**Compiti scritti:**
[1] Rispondi alle domande seguenti sull'estratto sulle farmacie.
(a) Con quale legge è stato ottenuto l'incremento del numero di farmacie?
(b) Quale provvedimento viene chiamato la "madre" di tutti i tagli?
(c) Quante farmacie si sono aperte negli ultimi tre anni, secondo l'estratto?
[2] Per favore, trascrivi fedelmente il passo dell'estratto sulle farmacie che si apre con le parole «Se l’andamento della» e si chiude con «player sul mercato?».

**Estratto del documento:**
_ _ _ _ _ _ _

Se l’andamento della spesa farmaceutica Ssn è in flessione e viene solo in parte compensato dalla vendita libera, in che modo possono crearsi nuovi posti di lavoro se il fatturato globale la cui crescita è anelastica viene suddiviso su un più alto numero di player sul mercato?
«È evidente che all’incremento del numero di farmacie ottenuto con la legge Monti deve necessariamente corrispondere un’inversione della politica nazionale sul tema dell’assistenza farmaceutica. Per anni abbiamo subìto la sistematica contrazione dei finanziamenti nazionali da parte del Ssn. Ciò mediante una serie di formule di controllo e limitazione, tra cui la nascita di nuove note limitative, la genericazione dei principi attivi, ma soprattutto con la “madre” di tutti i tagli, la 405/2001, che ha espropriato la farmacia territoriale dello stesso “oggetto sociale” della sua attività: il farmaco. Tali tagli hanno inevitabilmente prodotto nuove insostenibilità creando un circuito vizioso negativo che ha ridotto di fatto la capacità di servizio della farmacia italiana. Dopo l’apertura di centinaia di farmacie (negli ultimi tre anni se ne sono aperte una al giorno), è il momento che lo Stato si dedichi a incrementare l’assistenza farmaceutica sul territorio, e ciò mediante ulteriori investimenti.

_ _ _ _ _ _ _

**Record forniti:**
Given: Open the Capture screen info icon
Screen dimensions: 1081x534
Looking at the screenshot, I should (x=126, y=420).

_ _ _ _ _ _ _

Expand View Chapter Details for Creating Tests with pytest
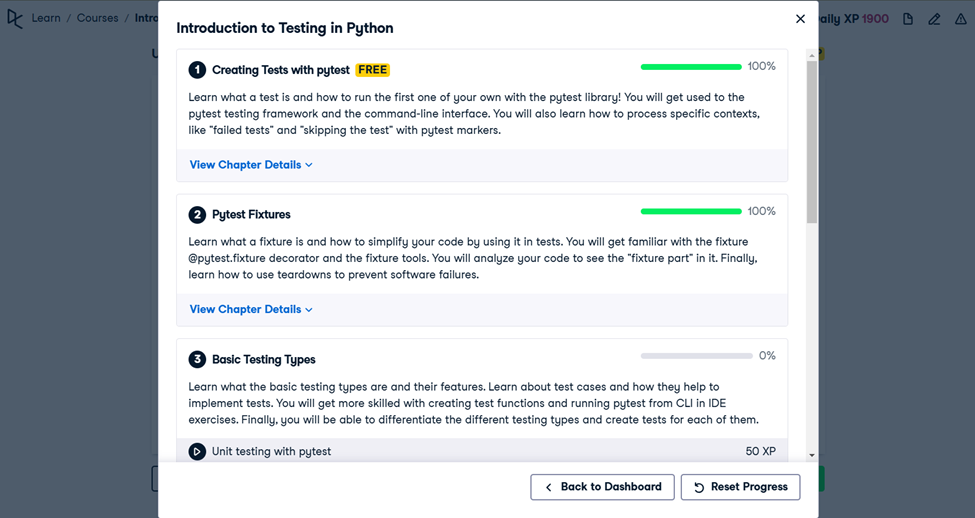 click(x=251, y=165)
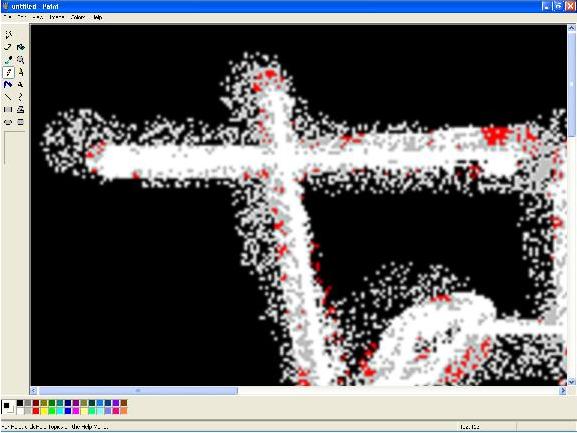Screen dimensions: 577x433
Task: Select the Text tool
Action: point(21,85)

_ _ _ _ _ _ _

**Soluzioni:**
[1]
(a) Con la legge Monti.
(b) La 405/2001.
(c) Una al giorno.

[2]
Se l’andamento della spesa farmaceutica Ssn è in flessione e viene solo in parte compensato dalla vendita libera, in che modo possono crearsi nuovi posti di lavoro se il fatturato globale la cui crescita è anelastica viene suddiviso su un più alto numero di player sul mercato?